Balloon Manufacturer Kaysam
Balloon Type Rubber
Balloon Size 1200 g
Nozzle Lift 9 lbs
Free Lift % Unable to measure due wind Est. 220 Cu. Ft. Helium
Ascent Rate  ~ 1096 guess
Descent Rate  ~ 600 fpm (adjusted to sea level) guess
Peak Altitude  ~ 90,000 ft guess
Launch Conditions High Winds est. 13 miles hr. with gusts. The balloon was held under a sheet with no weight check possible.

See NOTES below regarding payload train configuration

If an EOSS payload is highlighted, there is a link to an information page about that payload.


  • Preflight Net:
    • 147.225 MHz 8 pm MDT preceding Friday night
      • 145.160 MHz simulcast in the Springs
    • 146.640 MHz will serve as a backup frequency
  • HF Net during Flight
    • 7228 KHz (see notes about this freq)
    •  starting at 15:15 UTC (8:15am MST)
  • APRS
    • was dropped due to weight problems (see notes)
  • Beacon
    • 147.555 MHz
  • ATV
    • 426.250 MHz (AM)
    • spin stabilized azimuth control
  • Tracking and Recovery Operations
    • 449.450 MHz 103.5 Hz tone RMRL Repeater
    • 146.550 MHz simplex (same simplex for field and launch ops)
  • Simplex at Launch Site
    • 146.550 MHz (same simplex for field and launch ops)

EOSS Grid Placement

  • Last Chance = 50, 10
  • Lindon = 60, 10
  • Fosston = 9.5, 67
  • Anton = 70,10.5
  • Landing Point = 55.6, 32.1

Payload Configuration:


Launch was plagued by high surface winds. The first balloon filled was torn around the fill nozzle due to the excessive stress of being blown about in the final moments of the fill procedure. This necessitated the breakout of a second balloon.

Unfortunately, we were a bit short of helium and so to ensure a positive lift we needed to lighten the payload train. With a contest for DF bearings being announced and relying on the beacon frequency of 147.555 MHz and the primary purpose of the mission being to test the new ATV "de-spinner", the most expendable item turned out to be the APRS tracking package.

* Aim: Can you pick up the balloon flight report after its final sentence and keep it going from there?

* Material provided:
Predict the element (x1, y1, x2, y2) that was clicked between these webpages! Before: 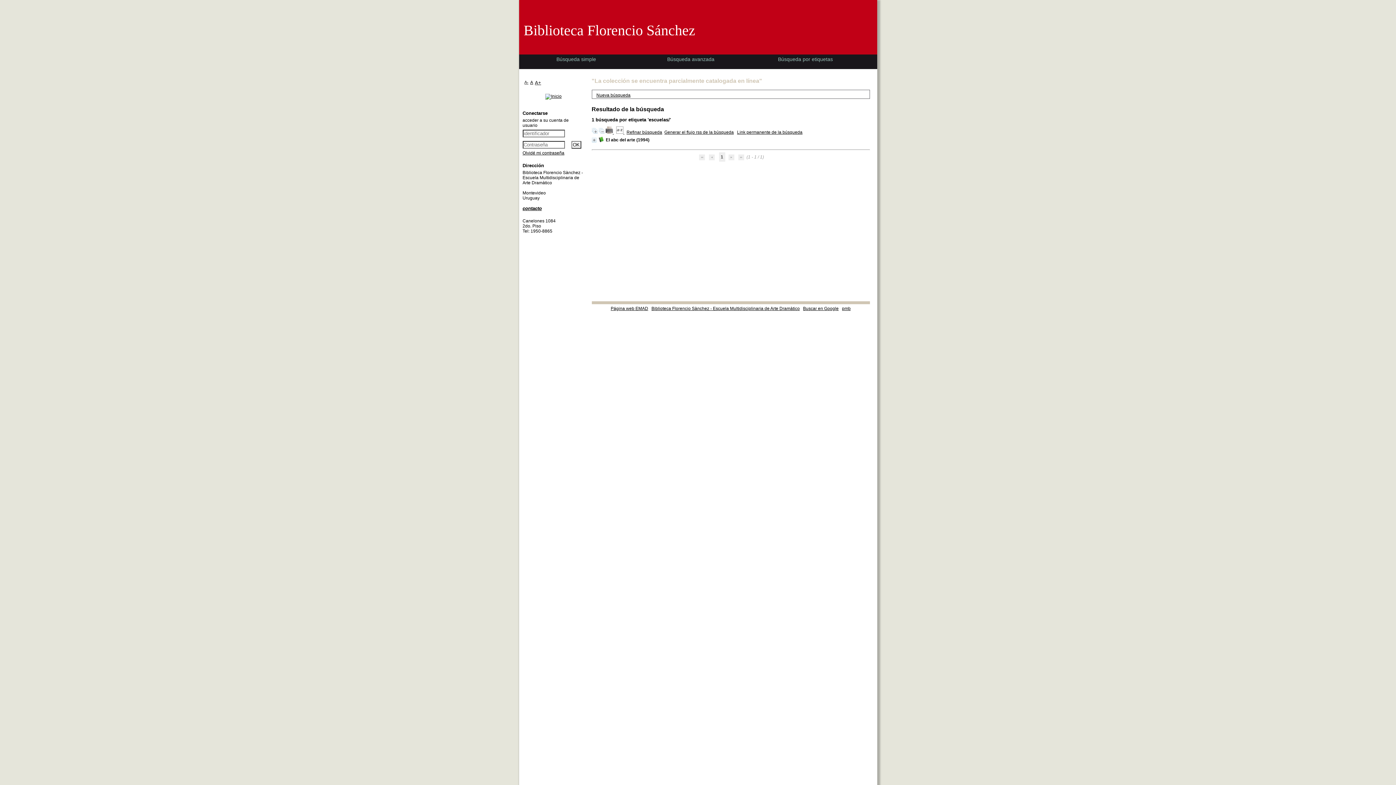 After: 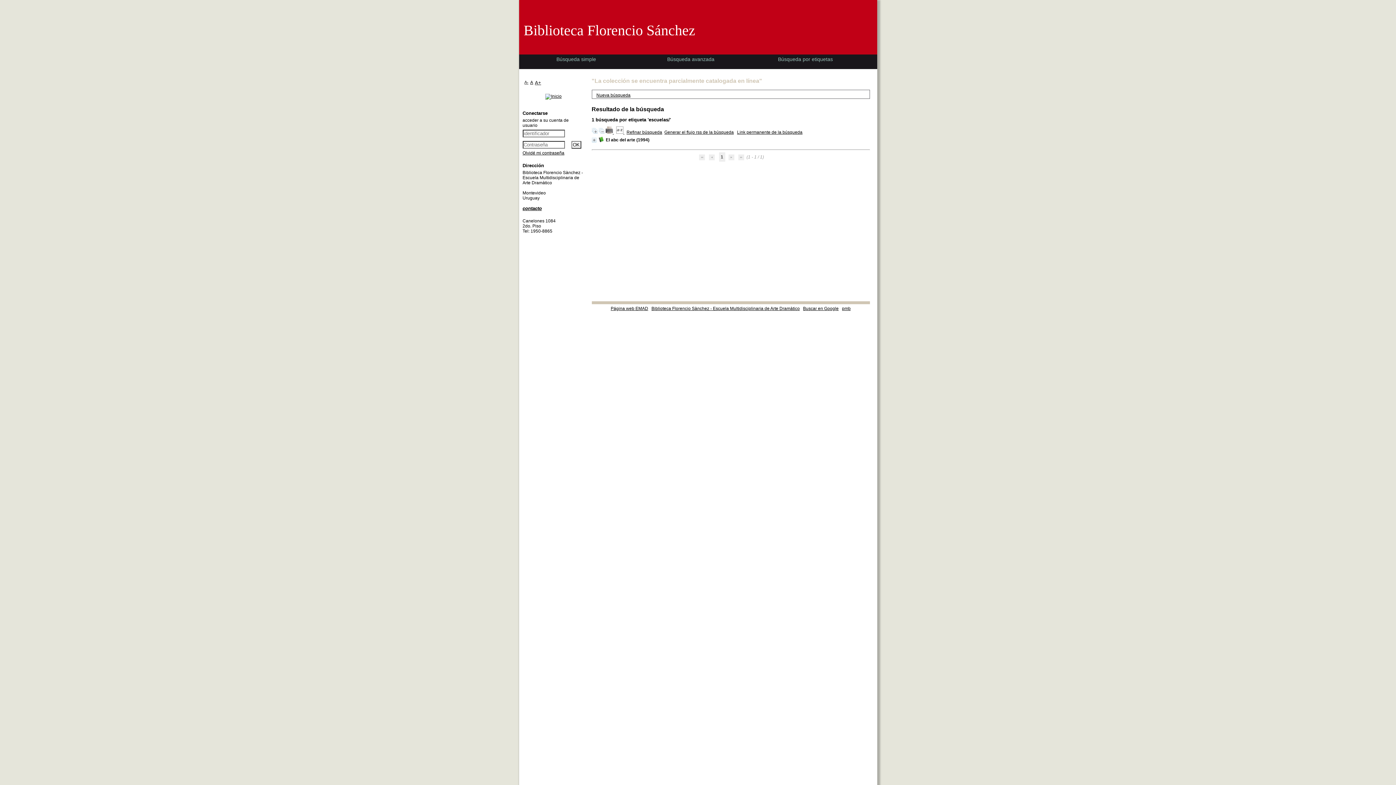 Action: bbox: (598, 129, 604, 134)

* Reply:
Dumping the APRS package was surely a testimony to the confidence the launch team placed on the Tracking and Recovery group. We have suffered in flight failures of our position reporting payloads but this was the first time since EOSS-09, October 30, 1992 where we didn't even launch an APRS type device.

HF - Started on 7234 and finally settled on 7233 KHz

Data Files:

APRS was not flown this flight.


Ground Station & Tech Committee Recap

Hi All,

Well, for starters, congratulations to all of you who have once again secured EOSS's hard-earned 100% recovery record, and doing it the venerable Olde Fashioned way - DFing!

Despite wx forecasts of 5-8 kt winds at launch, Ma Nature done us wrong! The first Kaysam suffered a sudden death from a wind-induced aneurism. The remaining gas was doubted to be sufficient to hoist up the full DF/ATV/APRS payload string, so we opted, with your concurrence, to dump the APRS module in light of never having heard a peep from the N7QAM-11 TNC on ES-OS-FIVE and hope for 1st-ever EBBE.

The launch process could only be fully appreciated by being there, but fortunately Cec KC0OLS did a thorough videography job. Make the next meeting to see it all!

Re Color, color color: yup, we have a color camera small enough to fit on the new ATV module's elevation mount. But its resolution is only half that of the present B&W unit. So unless someone can donate the Big Bucks ($150+) for a small, low power hi-res color camera, we can trade image detail for (blurry) color.

The de-spin hardware was semi-successful. There is some evidence of anomalous magnetic influence in the main payload that appeared to cause the de-spin to lock up at certain relative azimuths. This didn't show up until the afternoon before the launch, when the whole tamale finally came together. Murphy Lives! I'll try to correct this before it flies again.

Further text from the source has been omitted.